There’s this phrase that every World Racer is all too familiar with… “choose in.”
Everyone talks about it, how you’re really gonna have to “choose in” on the Race. Choose into ministry, your teammates, The Lord.
At the beginning of my journey, I thought I was doing a great job of choosing in. Ministry gave me life. I stayed up until 2 am with squadmates talking and laughing. Quite time with Jesus was an intentional time of each day. I loved every minute of this life. This choosing in stuff was a breeze.
But it wasn’t until month 5 that I realized genuinely choosing in didn’t begin until things were no longer a breeze. Until ministry became something I wasn’t always looking forward too. Until I realized that not everyone on my squad was going to be my best friend. Until I started forgetting to spend intimate time with Jesus. Until that “OMG I’m on the other side of the world doing all this good” high started to fade and this life just became… life. Until I all but forget about choosing in. Until Manzini, Swaziland.
I wish I could say that when the going got tough in Swaziland, the tough got going, but that would be a lie. To be honest, I was tired of the lack of scheduled ministry, I was missing my family and friends, I was unappreciative and short-tempered with my squad mates. I was burnt out. But instead of running to Abba for the strength I needed, I stayed right where I was.
Two weeks before we left Manzini, I realized my time in Africa was almost up. I was sad, and not only because goodbye was right around the corner. I was sad, deeply heartbroken, that I didn’t make more of my time in Swaziland. “I wish I had gone to the Hope House to see that old Scottish man more, keeping him company and sharing Jesus with him. I wish I had gone to more care points to play with sweet little African children. I wish I had told more people on the streets about a man named Jesus. I wish I had choose not to sit in my complacency, but chose in.”
So instead of continuing to wish, I started to do. Whenever the was an opportunity to do ministry, I took it; no more making excuses and saying no. If there weren’t ministry opportunities, I made them. Everyday I got up an hour early to make sure I spent personal time with Jesus. I fasted, asking The Lord to open my eyes and ears and heart to His work. I spent intentional time with my squadmates instead of just living with them. I choose in.
Right away I learned that when you tell Jesus that you are willing and available to be used, no matter what it costs, He takes you seriously! Simply by saying “yes,” God worked in and through me in ways I couldn’t have imagined.

::::

Task goal: Translate this sentence from the text about choosing in on the World Race into Spanish: "Two weeks before we left Manzini, I realized my time in Africa was almost up."

Dataset extract:
::::

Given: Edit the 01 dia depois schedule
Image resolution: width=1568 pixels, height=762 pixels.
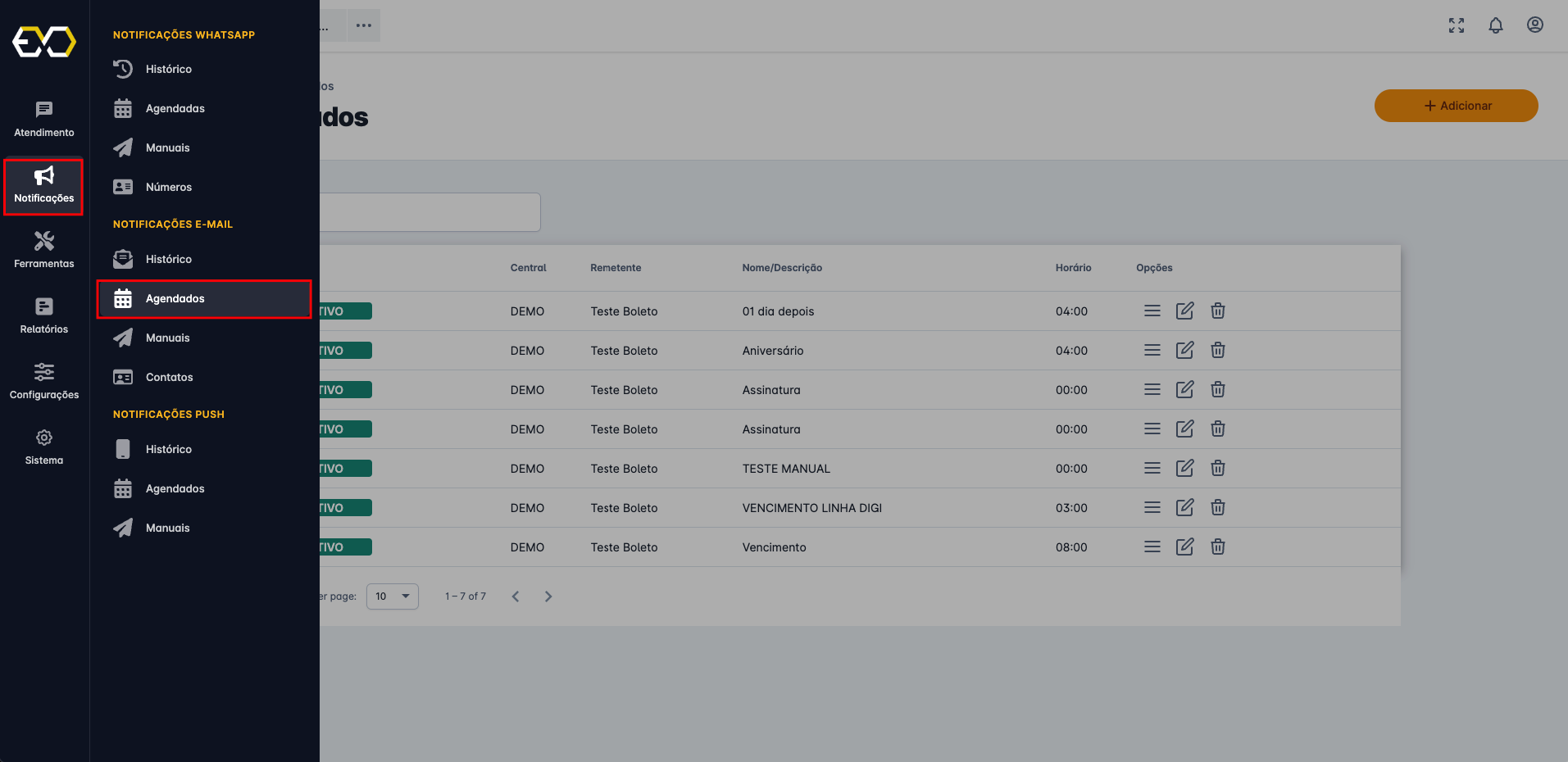Looking at the screenshot, I should click(x=1184, y=311).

::::

Your solution: Dos semanas antes de que nos fuéramos de Manzini, me di cuenta de que mi tiempo en África casi había terminado.